Ground Zero (Photo: Wikimedia Commons)

The cover of the September edition of Traces was dedicated to the tragedy and featured a quote from Giussani: “God save the world. If we put God in front of all the sins of the world, it seems obvious to say: ‘Who can survive? No one can be saved.’ But God dies for a world like this, becoming a man and dying for humankind. The ultimate meaning of the Mystery is mercy, a positivity that conquers presumption and desperation.”
The issue ran an editorial that quoted Giussani’s initial reflections, which he expressed in a conversation with some CL leaders: “The terrorist acts perpetrated on the United States represent, first of all, a horrendous surprise. The symbols of power in the world were demolished, bringing thousands of dead down with them. It is as though the powers, the greatest display of the human ability to construct, were impotent in the face of another human capacity, the ability to destroy, to annihilate the efforts of civilization. Thus the people of the western world, taken up with other matters and forgetful of their fragility, of the evil and sin they bear within them, stare aghast at the television images of the science-fiction realization of the evil intent of ‘others.’ In effect, everything human is at grave risk, a risk that no missile defense shield can eliminate, not because of technical reasons, but because of the poison – Christians call it ‘original sin’ – the envy that man carries within, against good and against himself.”

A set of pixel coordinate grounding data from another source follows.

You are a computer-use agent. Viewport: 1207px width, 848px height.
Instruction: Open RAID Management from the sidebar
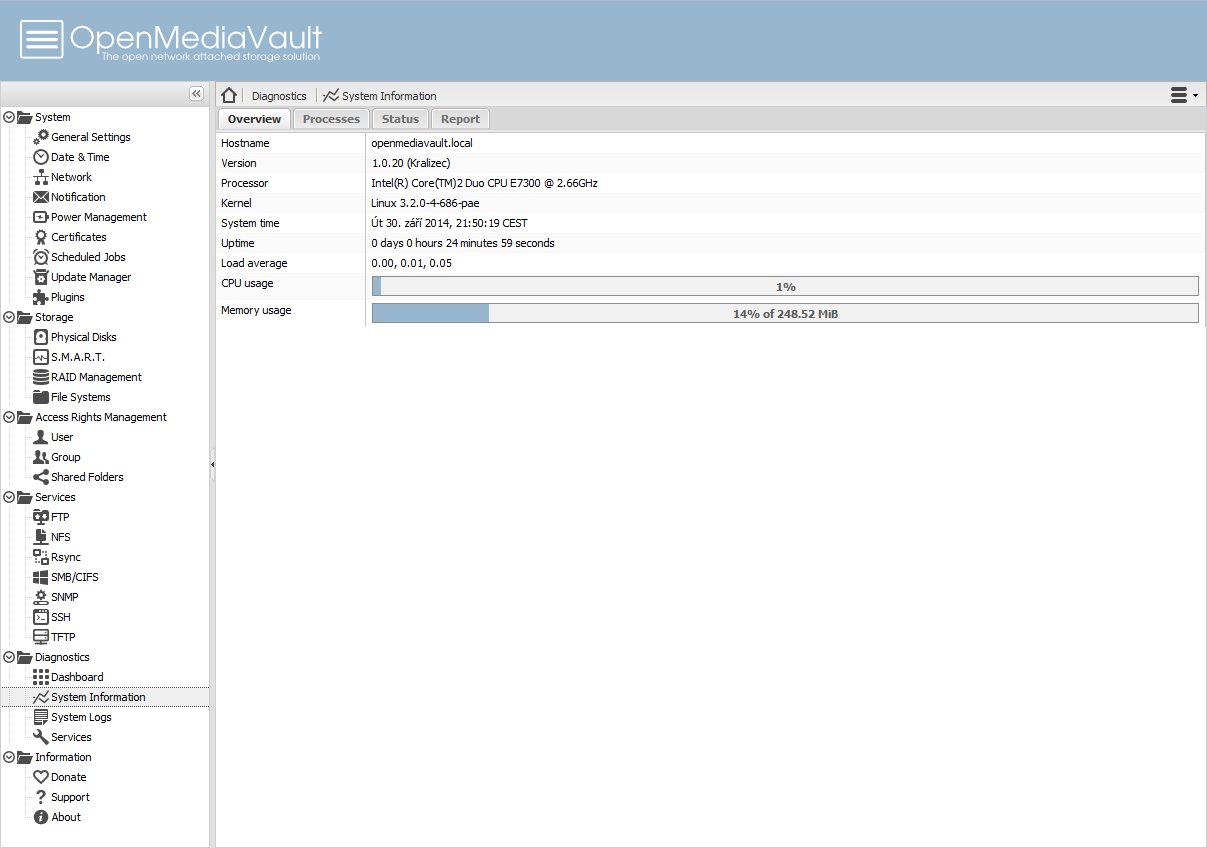pyautogui.click(x=96, y=377)
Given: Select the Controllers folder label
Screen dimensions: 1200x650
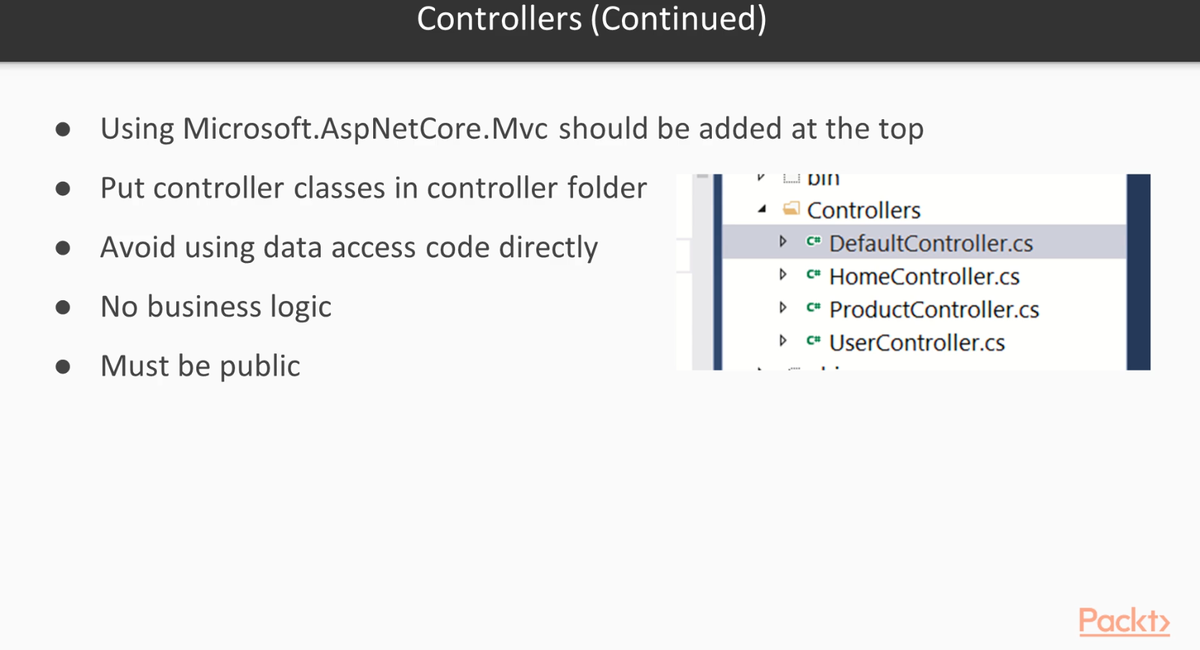Looking at the screenshot, I should (863, 210).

“It is difficult,” the article went on, “to fight those who are not afraid to die, those who even make death and self-destruction their absurd strategy for self-affirmation, […] who, although alive, deliberately walk like dead men, having consumed the savor of existence and freedom in their total alienation […]. Someone like this, whether devoted to his god, or worse, to other men, does not exist; he is nothing stuffed with explosives who reduced to nothing whatever he meets. The shock and pain of what had happened pressed everyone to “seek justice with all the means available to man, yet not according to the presumptuousness of man, but according to the will of God, of that God invoked by the pope, followed by the multitude on their knees in prayer.”
Giussani drew a parallel between the suffering of the world and his personal circumstances. During a physical therapy sessions with Jone that tragic September he reflected on his age and infirmity: “God allows suffering in order for life to be more itself. Life without suffering shrivels and closes itself off.”


Ground Zero memorial (Photo: Wikimedia Commons)

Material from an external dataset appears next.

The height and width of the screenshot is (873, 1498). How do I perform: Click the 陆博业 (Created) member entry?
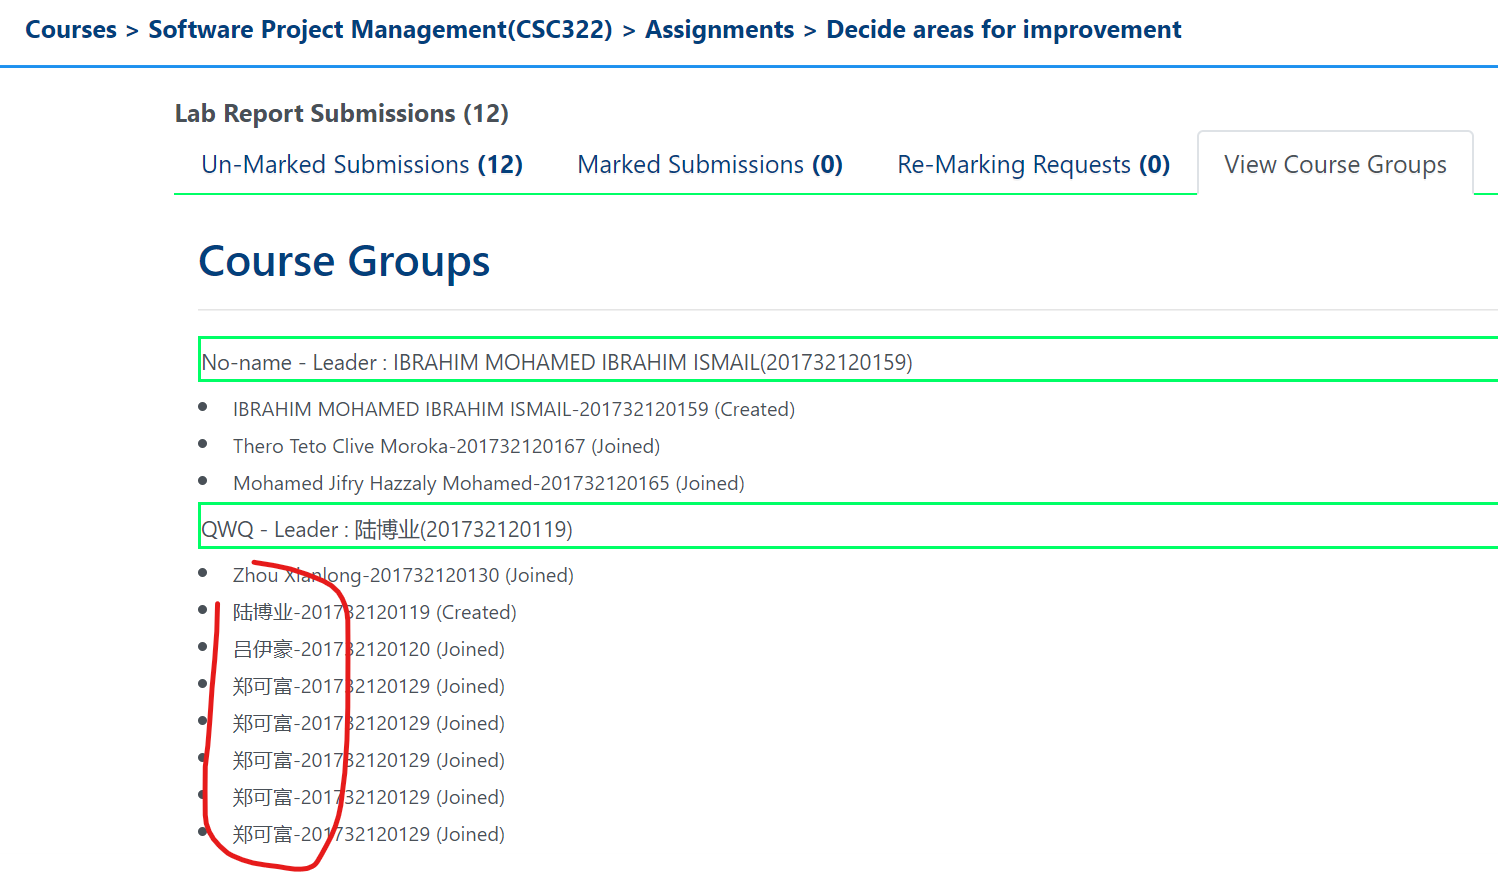(x=374, y=612)
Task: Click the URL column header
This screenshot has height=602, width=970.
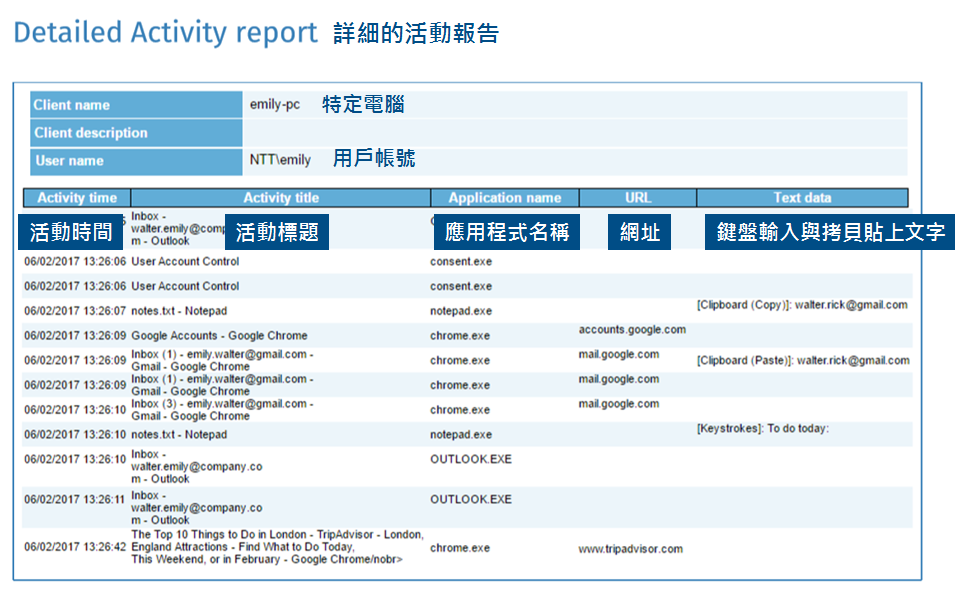Action: pyautogui.click(x=638, y=198)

This idea made it into the October and November covers of Traces, which were inspired directly by Giussani. The October issue, with the headline “Cross and Mercy,” carried a photo of the 2001 Way of the Cross over Brooklyn Bridge with the Twin Towers still standing in the background. Superimposed over the photo, a quote from Giussani read, “Around this ‘wood’ coagulate the evil of man who fails the call of the Infinite and the disasters caused by this crime, so that the death of the God-Man is the sign and symbol of all these disasters. Because the world is in evil. The world lies in the Evil One. And at the same time, here, too, is met the irresistible power of God, because just that supreme disaster and that evil become the instrument for his conquest and redemption.” The November issue of Traces displayed a photomontage of the Ground Zero blast site and a picture of John Paul II embracing the cross, beneath the title “A Death Wish. The Inexorable Positivity of Reality.” Below the title were these words from Giussani: “If others go so far as terrorism, we have to go so far as a conscience that bears the ultimate consequences of the life that the Lord has created. This is the contribution that Christians bring to the so often incomprehensible mess of the world: the affirmation of an inexorable positivity of reality which makes it possible to keep starting over in life.”

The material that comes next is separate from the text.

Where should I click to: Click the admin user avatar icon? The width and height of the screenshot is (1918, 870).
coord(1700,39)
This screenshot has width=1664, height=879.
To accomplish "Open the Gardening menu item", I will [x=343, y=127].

The closing words at CL’s beginning day in Milan on 22 September 2001, despite their concern for what was happening in the world, were full of a certainty that Giussani drew from a passage from the Prophet Jeremiah: “You are in our midst, Lord, your name we bear: do not forsake us!” This, he explained, was the outcome, “the most wonderful result of an awareness that is reawakened and always re-launched, by the grace of god, throughout all our life.”